Pourquoi ce sujet jouit-il si longtemps d’une telle faveur ? La figure d’Alcibiade restait, sans doute, populaire : le jeune aristocrate représentait pour tous le type du bel animal humain, spontané dans ses réactions et incapable de se plier à la moindre discipline. Sa vigoureuse personnalité se prêtait, mieux que toute autre, aux développements dramatiques ou pittoresques. Mais un motif plus pressant inspirait les cercles socratiques. Le maître avait été condamné comme corrupteur de la jeunesse et le peuple désignait ceux qui avaient subi l’influence de son enseignement sophistique. En premier lieu, évidemment, on citait Alcibiade. Le rhéteur Polycrate, dans un pamphlet fameux, avait vulgarisé l’accusation[1]. Ne fallait-il pas répondre aux calomnies qui continuaient à courir après la mort de Socrate et, pour cela, exposer la vraie nature des relations qui avaient uni les deux hommes ? Des procédés très divers furent mis en œuvre par ces apologistes. Xénophon, dans l’unique passage des Mémorables où il est question des rapports de Socrate et d’Alcibiade (I, 2), s’efforce de démontrer : 1o que les intentions d’Alcibiade, en se mettant à l’école de Socrate, étaient surtout ambitieuses ; 2o qu’Alcibiade sut se contenir tant qu’il resta attaché à son maître, mais 3o qu’il eut aussi d’autres guides et que Socrate, par conséquent, ne peut être tenu pour responsable de ses folies.

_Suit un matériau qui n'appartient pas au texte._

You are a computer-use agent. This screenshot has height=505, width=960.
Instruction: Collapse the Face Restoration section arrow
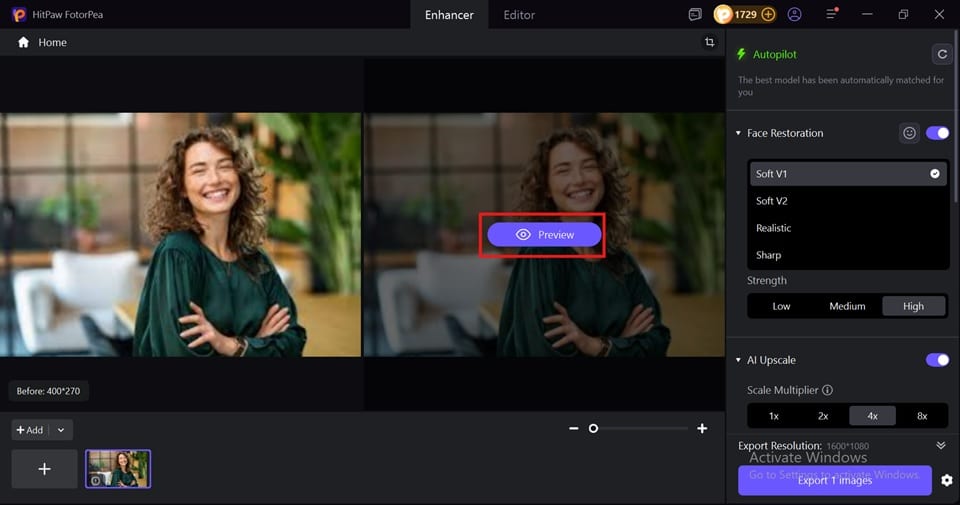point(738,133)
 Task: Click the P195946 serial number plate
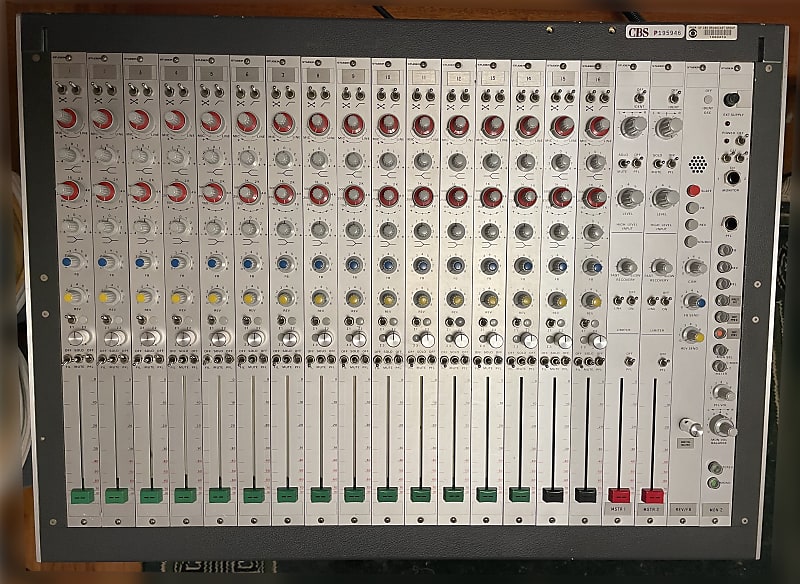pos(666,33)
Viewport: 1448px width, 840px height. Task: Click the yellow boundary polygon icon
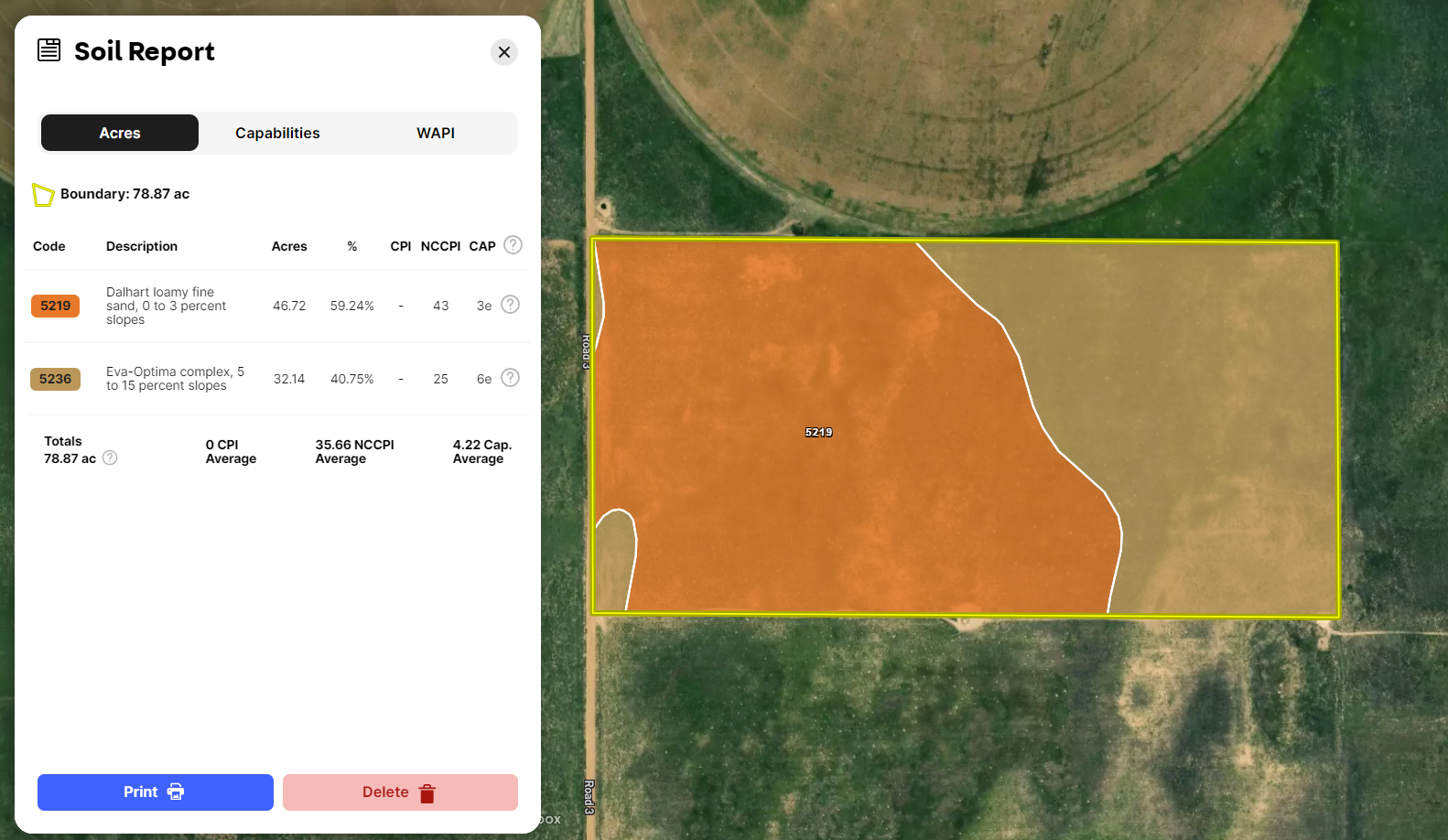tap(43, 194)
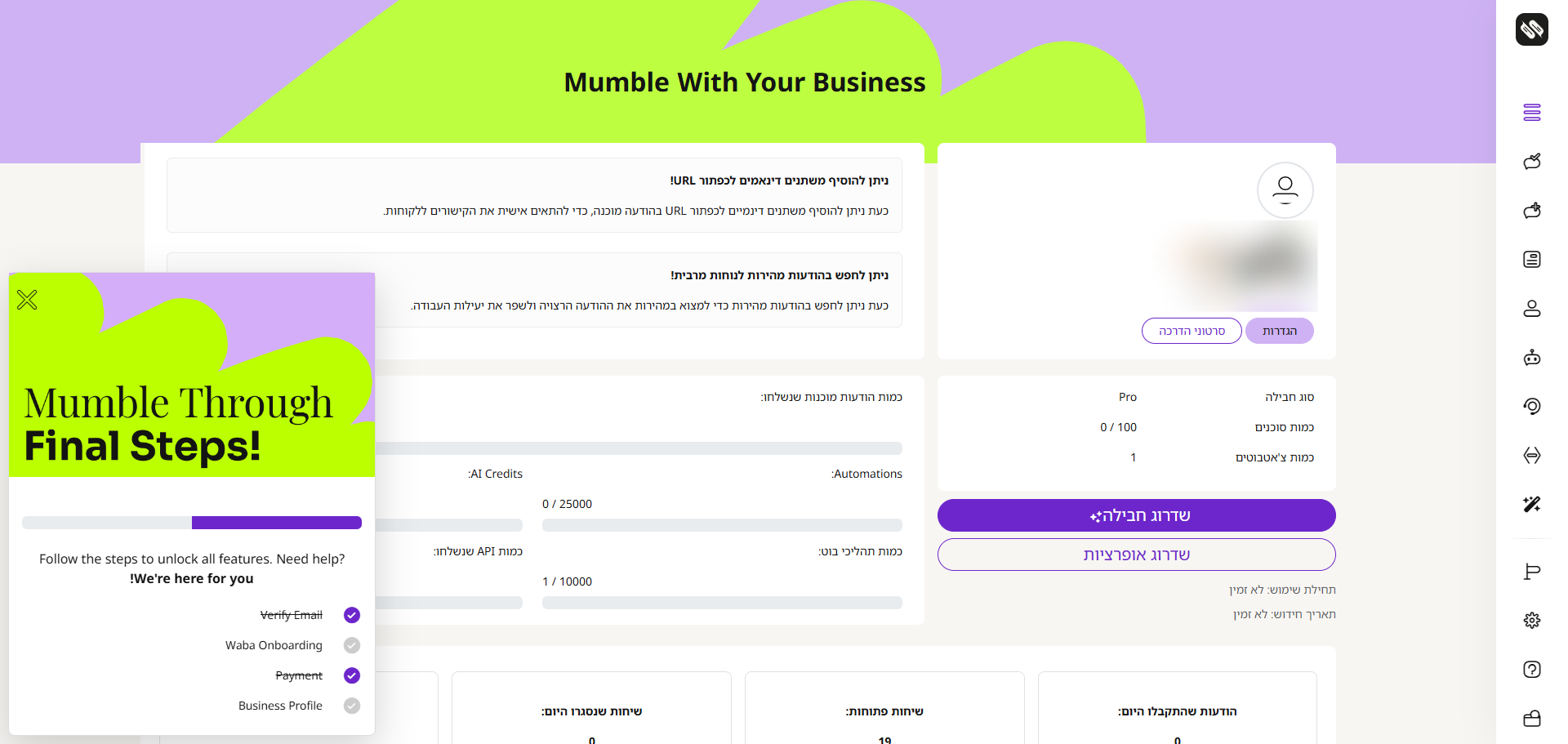Viewport: 1568px width, 744px height.
Task: Click the onboarding steps progress bar
Action: point(192,523)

Les dialogistes, eux, dramatisent les enseignements que le maître donnait à son disciple et font ressortir ainsi la pureté de vues et la sagesse des leçons socratiques. Les fragments qui subsistent permettent-ils d’établir la filiation des différents ouvrages d’Eschine, d’Antisthène, de Xénophon et des deux dialogues platoniciens ? Dittmar a tenté l’épreuve[2], mais ses résultats restent bien fragiles. Les fragments d’Eschine ou d’Antisthène sont par trop rares pour justifier la thèse du critique allemand. Il ne suffit pas de rapprocher quelques bouts de textes ou quelques mots, ou encore de reconnaître une analogie entre les thèmes développés. D’autant plus que tous ces écrits devaient s’appuyer sur une tradition vivante : on se racontait, sans doute, des conversations de Socrate et d’Alcibiade. Certains thèmes très généraux,

  1. Cf. Isocrate, Busiris, XI, 5.
  2. H. Dittmar, Aischines von Sphettos. Berlin, Weidmann, 1912.